LVA: My husband gets full credit for the story’s location. One day, he took me to Tarrytown and Sleepy Hollow, and he said “You’re gonna like this.”
So I rolled up my sleeves and dug into the local lore, including Washington Irving’s charming legend of Ichabod Crane and the Headless Horseman. The book features many recognizable Tarrytown landmarks, and I hope I captured the town’s busy suburban vibe.
But what I love about Hudson Valley folklore is that it’s a living thing, always shifting and changing. Each storyteller brings her own spin. So yes, it’s the real Tarrytown. But it’s also quite stylized to suit my fancy.
SAA: Did you do any other research when writing the novel?

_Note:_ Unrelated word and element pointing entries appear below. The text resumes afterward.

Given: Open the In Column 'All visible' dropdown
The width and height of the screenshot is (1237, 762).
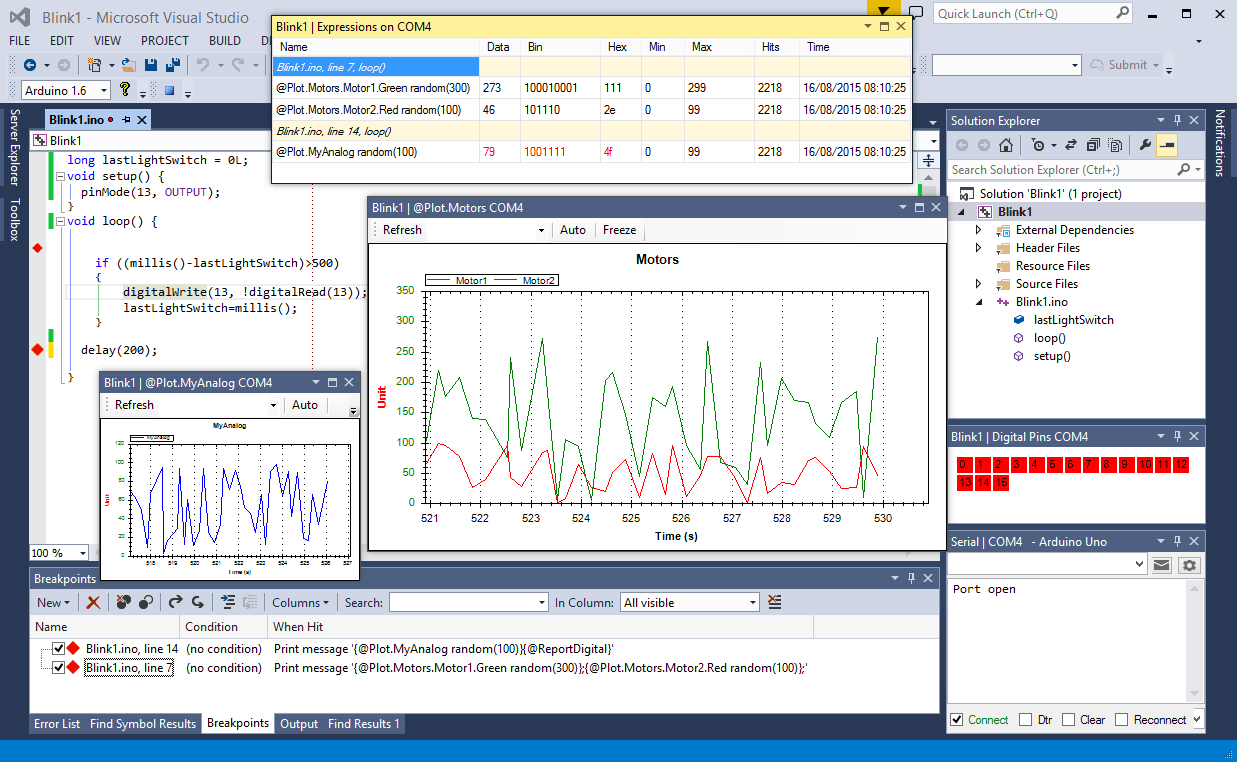Looking at the screenshot, I should coord(689,602).
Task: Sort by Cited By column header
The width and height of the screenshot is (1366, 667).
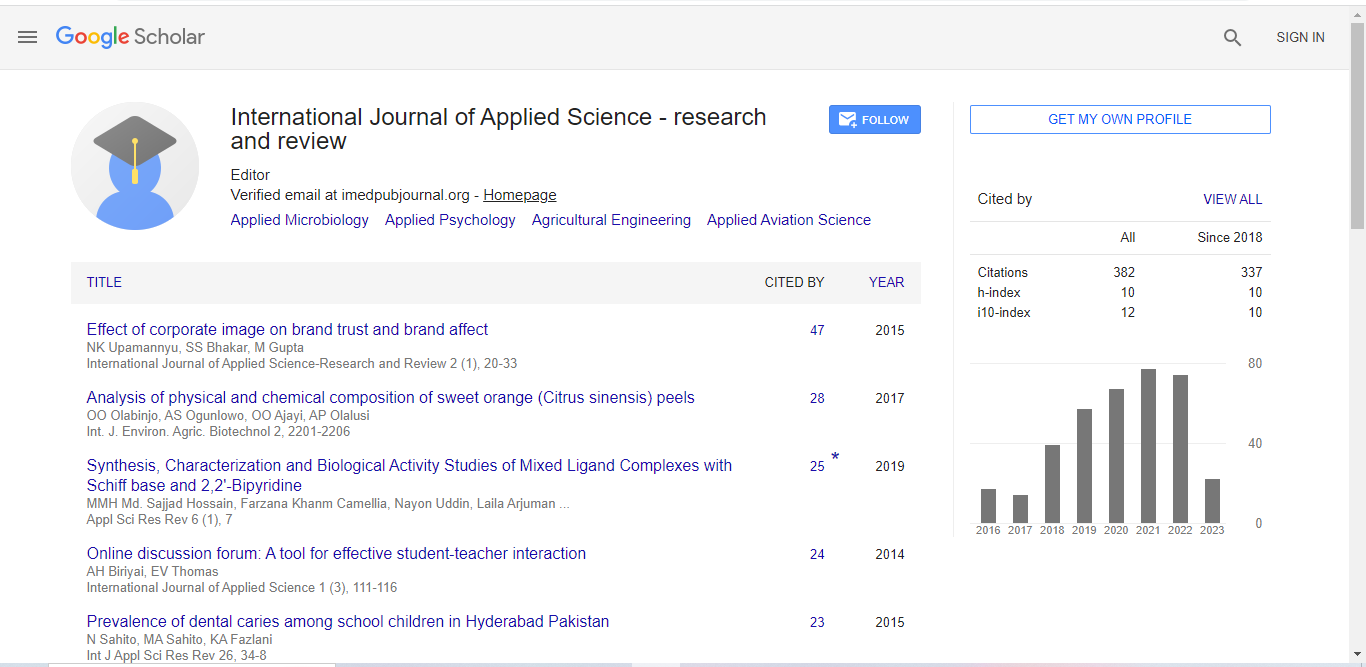Action: tap(794, 282)
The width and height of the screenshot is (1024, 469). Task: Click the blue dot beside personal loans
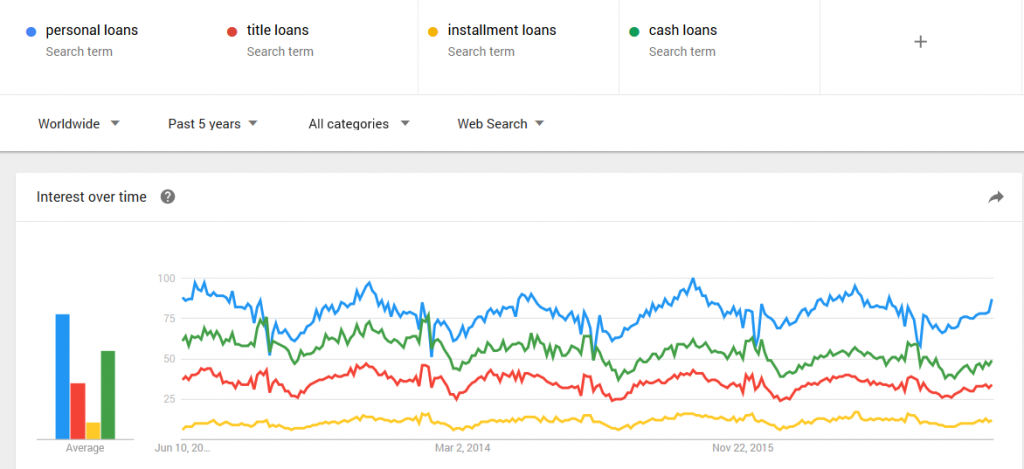[x=31, y=31]
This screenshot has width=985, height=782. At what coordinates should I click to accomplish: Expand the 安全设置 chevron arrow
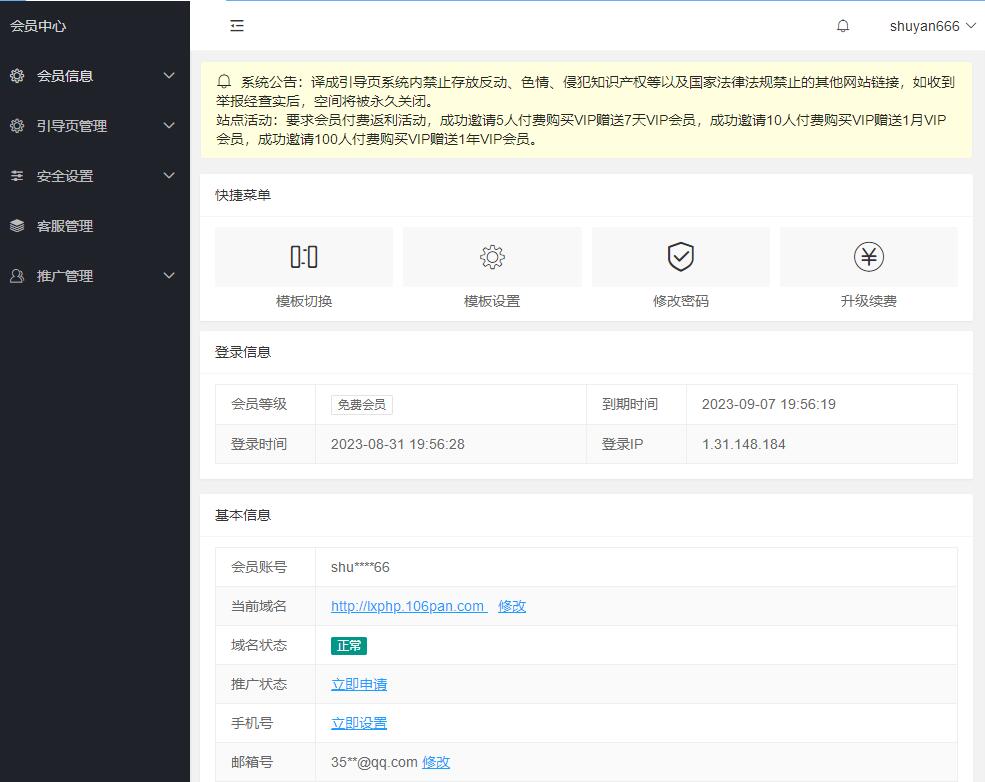coord(169,176)
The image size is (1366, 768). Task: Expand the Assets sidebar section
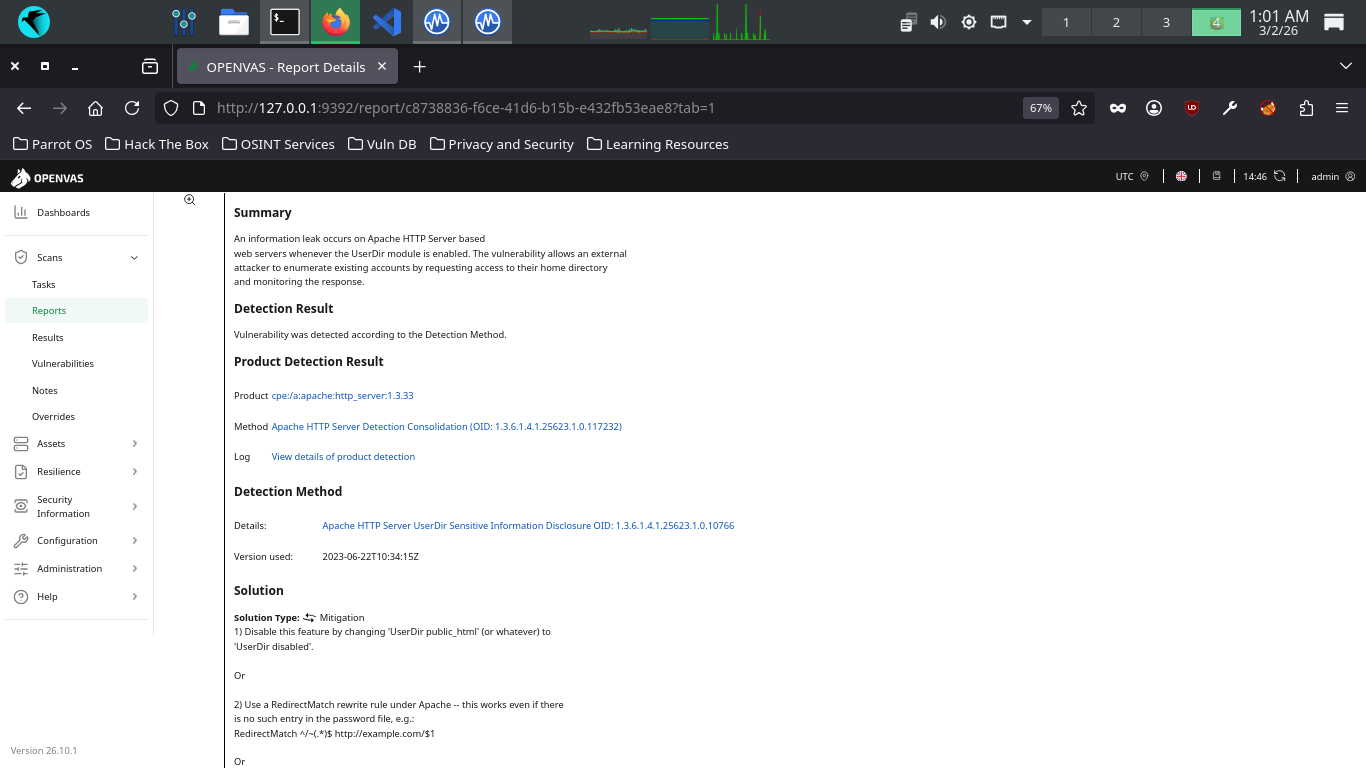click(135, 444)
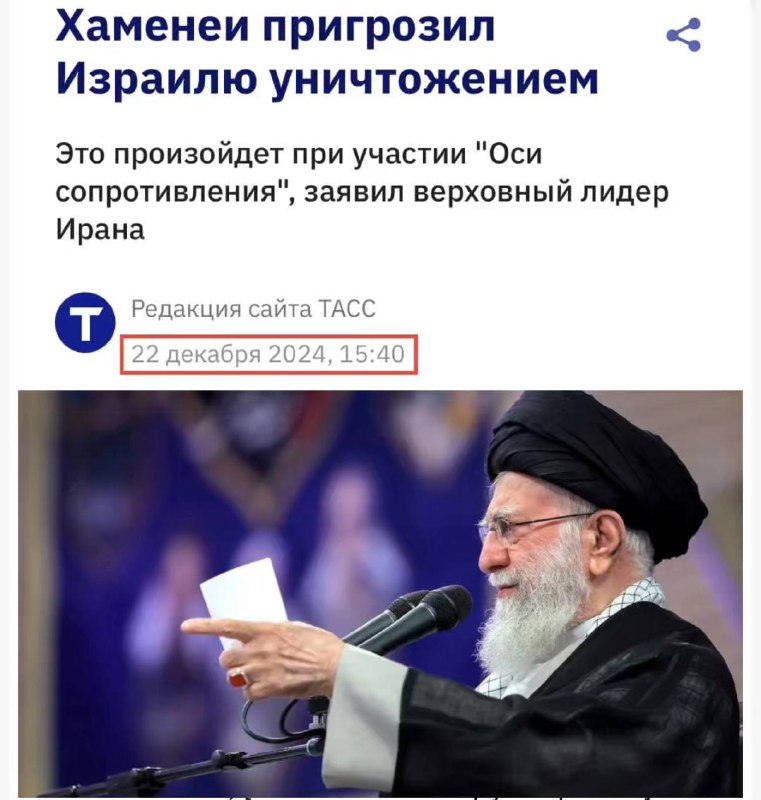761x800 pixels.
Task: Select headline line 'Хаменеи пригрозил'
Action: pos(275,25)
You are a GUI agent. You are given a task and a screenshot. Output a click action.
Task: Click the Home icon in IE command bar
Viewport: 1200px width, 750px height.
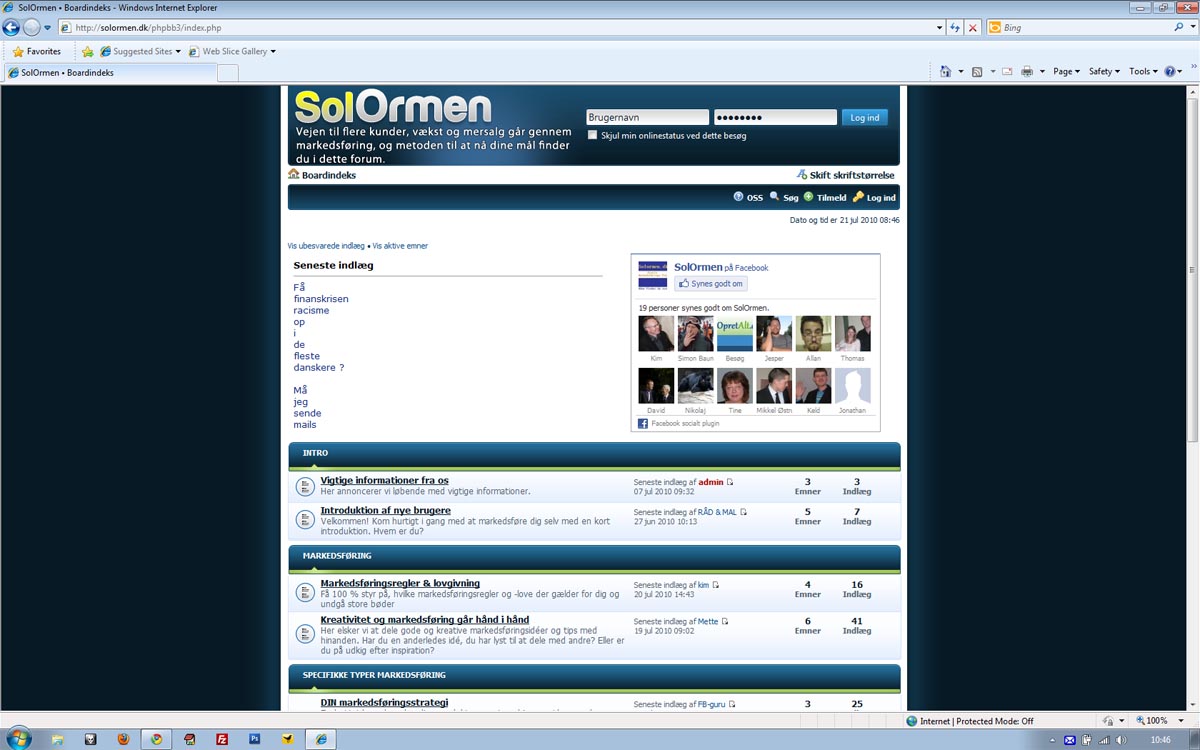pos(945,72)
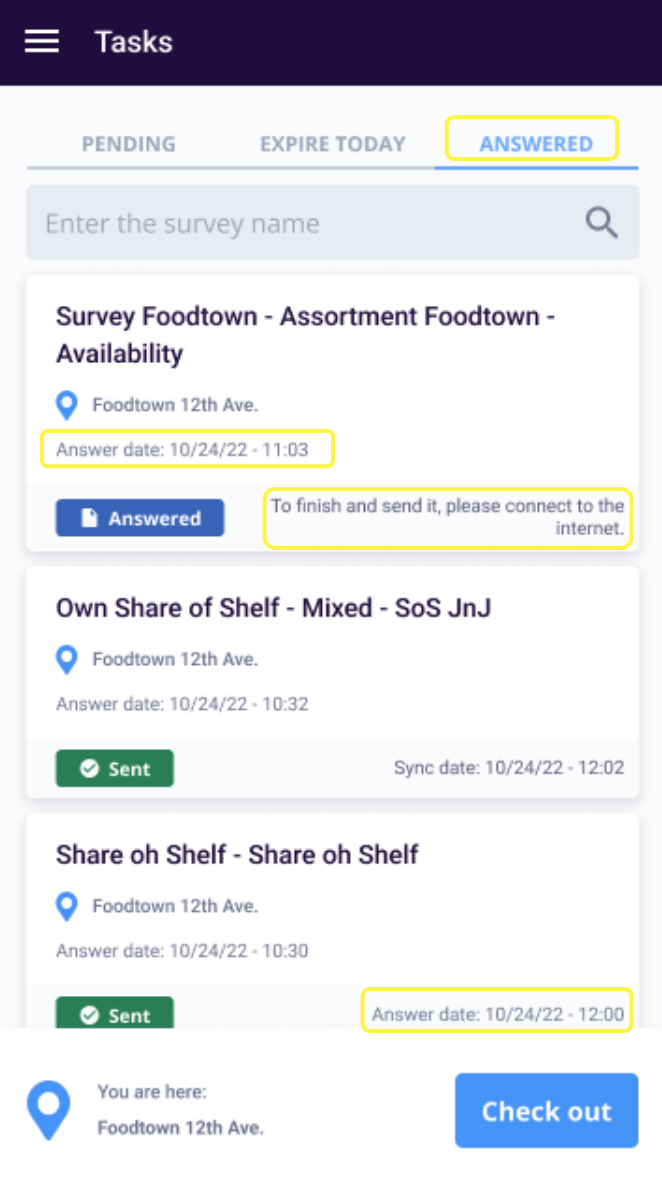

LVA: Oh, yes. I did a great deal of research on the haunts of old Tarrytown and Sleepy Hollow; the Headless Horseman is the tip of the iceberg. And I also did quite a bit of research about the history of knitting, which also has its share of rumor, myth, and legend.
SAA: The way you write about magic is so unique. What are your favorite books with magic in them that have influenced you?
LVA: I’ve always loved books that offer fun, imaginative plots along with a certain “makes you think” elem
ent—going all the way back. As a kid I adored The Little Prince for its enigmatic characters, magical surprises, and emotionality. Recently I fell hard for Erin Morgenstern’s The Night Circus. And, Sarah, your latest, The Peach Keeper, was one of those reads that had me sitting down thinking “just for a few minutes” and then realizing hours had gone by. This is always the sign of a great read.
SAA: Thank you! I’m glad to be in such great company! Magic is so wonderful to write but also so tricky. I think every writer approaches writing in a different way. What are your writing habits? How do you write best?
LVA: More and more, I find myself collecting things. I make a regular practice of writing lists with titles like “things you find that could change everything” and “reasons you might become stuck in a tree.” Sei Shōnagon inspired this habit for me when I read her eleventh-century collection of writings called The Pillow Book. She makes beautiful, breathtaking lists.
I also keep random boxes in my office of things that seem to go together somehow: pictures, objects, bits of fabric or color, anecdotes, books and pamphlets, scribbles, etc. Each box has its own kind of ordered chaos. I like the idea of all these elements marinating for a while until all the flavors marry and become a cohesive story. I have Twyla Tharp’s book The Creative Habit to thank for this.
SAA: I hear you have a hedgehog as a pet—is anything else in the book based on real life?
LVA: Ha, ha. Yes! My hedgie has quite a following. I guess you could say she was instrumental in developing the character of Icky Van Ripper, the main character’s pet hedgehog in The Wishing Thread. I’m hoping my little beastie won’t sue me for using her likeness or something like that. I’ll have to pay her off with mealworms.
But seriously, I never have models for my (human) characters. That method just doesn’t work for me. I do, however, expand on my own emotional experiences, like every writer.